What a difference a day or two makes. Went back on Sat. by myself and caught 20, only 4 keepers, in little over 6 hours. First time in a few years I caught that many in one morning. This morning went back with my fishing partner and he caught 2 nice keepers and I got 2 shorts. No crappie or white bass, 3 cats and about 10 gills. Not a lot for 5 hours. Sat. two thirds were caught on shiver minnow and rest on jig/worm. Today all on jig/worm. Water temp was only down 1 or 2 degrees from Sat. and breeze was about the same. Going to try again tomorrow, see if a little warming helps some.


----------



## NightcrawlerNick (Jun 7, 2019)

MagicMarker said:


> Fished 6-10 am this morning trolling. 6 walleye 4 legal 2 shorts, dozen crappie, 4 white bass 4 catfish and a Muskie. Got 30 in tape measure on side of boat and it was 5-6 inches longer than it. Fun morning
> View attachment 490556
> View attachment 490557


Nicely done! If you don't mind me asking, what lures were you trolling?


----------



## MagicMarker (Mar 19, 2017)

Jointed shad raps


----------



## Troy Dave (Jan 26, 2007)

After a great Saturday, I blamed Tuesdays poor outing on the Sunday night, Monday morning cold front and a drop in water temps. So Wednesday I invite a friend who fishes with me once or twice a season thinking another day away from the front and a little warmer water will improve things. And it did, quite a bit, we caught between 15 and 20 eyes in six hours on a mixture of worms, vibe, shiver minnow, jigging rap and maybe a spoon. Water temp was up about a degree. So I'm thinking today should be even better like 15 to 30. Weather is stable and water temp. should be up another degree or so. I invite my neighbor who I would really like to see get into a good bite.

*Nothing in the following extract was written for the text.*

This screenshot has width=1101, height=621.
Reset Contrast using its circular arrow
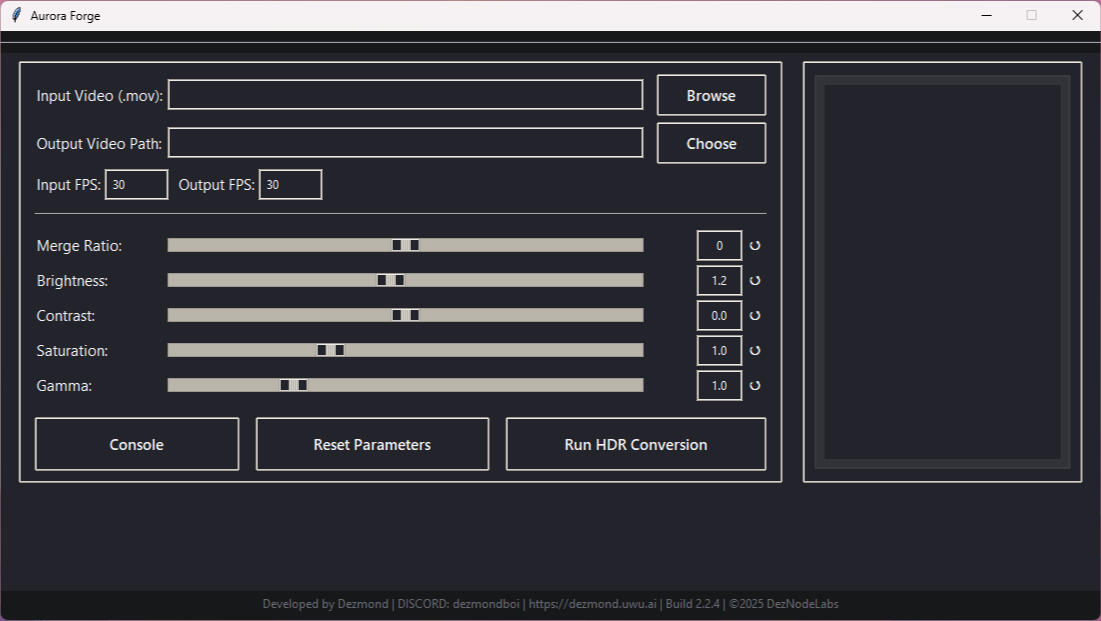[755, 315]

The result was a total of 4 shorts. So the moral of the past six days is, "What I thought I knew I don't and any fish I catch is dumb luck". Tomorrow morning my neighbor and I will try casting for some musky which will be good because my expectations of catching any are usually on the moderate to low side and therefore it's much harder to be disappointed.


----------



## Troy Dave (Jan 26, 2007)

Great morning, my neighbor caught two musky, missed one on the eight and had a follow. I caught one and lost two. He was using a spinner bait and I got mine on a bucktail. I tried a swimbait and a couple of different crankbaits but no takers. Plan to get back to walleye after the 4th for at least a couple more weeks. It is more relaxing, even pumping a shiver minnow is more relaxing than cranking a musky bait.


----------



## tinguppy (Oct 21, 2021)

Troy Dave said:


> Great morning, my neighbor caught two musky, missed one on the eight and had a follow. I caught one and lost two. He was using a spinner bait and I got mine on a bucktail. I tried a swimbait and a couple of different crankbaits but no takers. Plan to get back to walleye after the 4th for at least a couple more weeks. It is more relaxing, even pumping a shiver minnow is more relaxing than cranking a musky bait.

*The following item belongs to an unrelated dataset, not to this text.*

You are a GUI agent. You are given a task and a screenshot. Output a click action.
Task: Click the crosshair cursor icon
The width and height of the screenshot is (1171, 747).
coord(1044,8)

I still have not got a musky at Cj ,but I have only been once this year.


----------



## tinguppy (Oct 21, 2021)

Hey Dave did you do anything today? We seen you twice while we were fishing for Catfish, we got 4 biggest 6#.


----------



## Troy Dave (Jan 26, 2007)

tinguppy said:


> Hey Dave did you do anything today? We seen you twice while we were fishing for Catfish, we got 4 biggest 6#.

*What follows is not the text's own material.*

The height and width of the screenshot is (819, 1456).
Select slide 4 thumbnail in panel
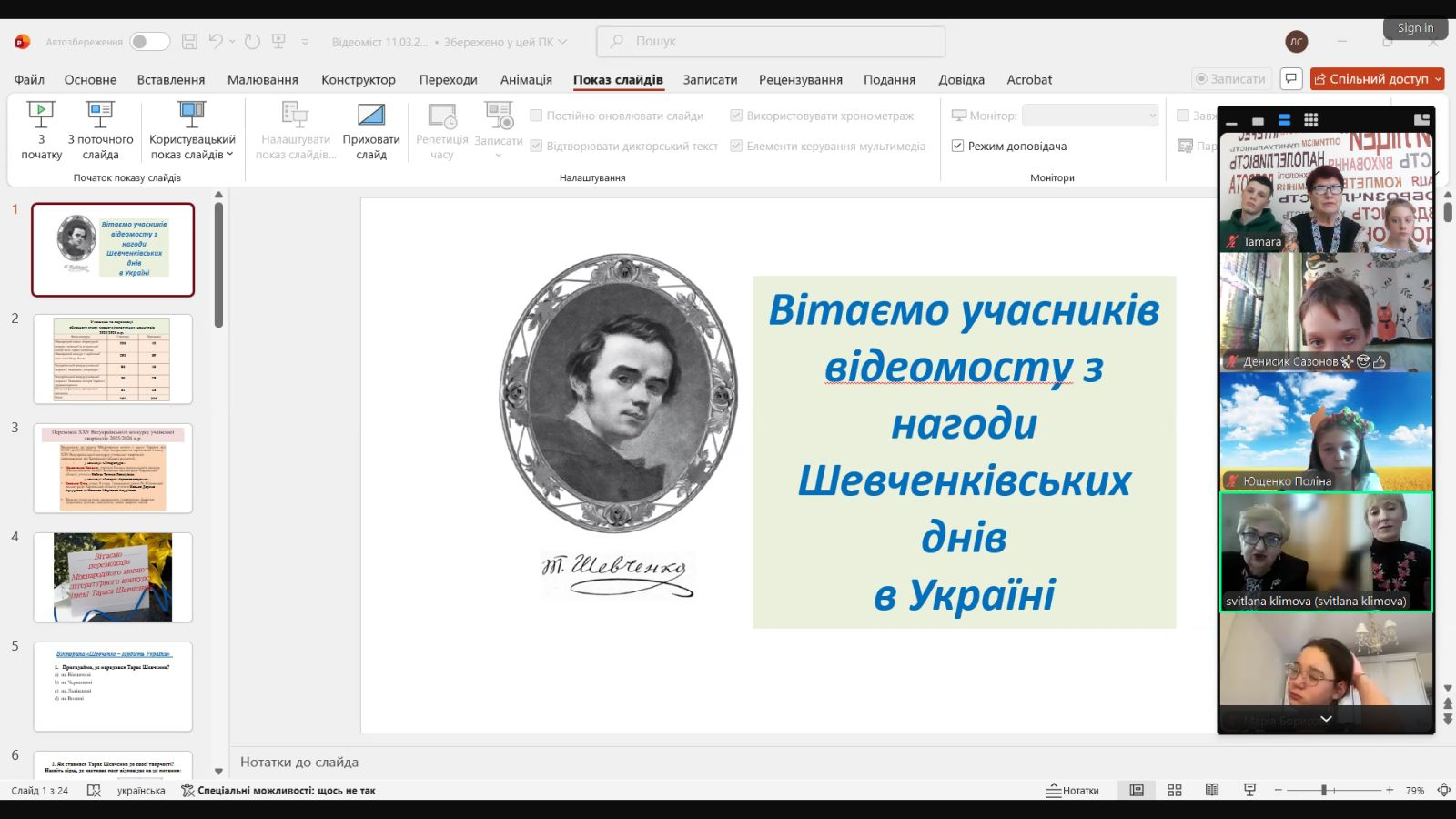(x=112, y=576)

Six pound is nice. Caught one 18" eye, 3 crappie, 1 gill and 6 small cats. I was there to use up the last of my crawlers but left before the storm. Wanted to get the boat back in the garage before it got full of water and I just made it by 30 seconds. If the fishing was better I wouldn't mind but 1 eye is not worth having to vacuum water out of the carpet and storage compartments especially since I wasn't keeping any. Tossed the rest of the crawlers in a flower bed by the back door and was lucky enough to see a garter snake that lives there slurp one up. Took him about 2 minuets to swallow it. Must have filled him up because he left the other 4 alone.


----------



## tinguppy (Oct 21, 2021)

We got to the ramp just as the storm hit, got soaked getting the truck.


----------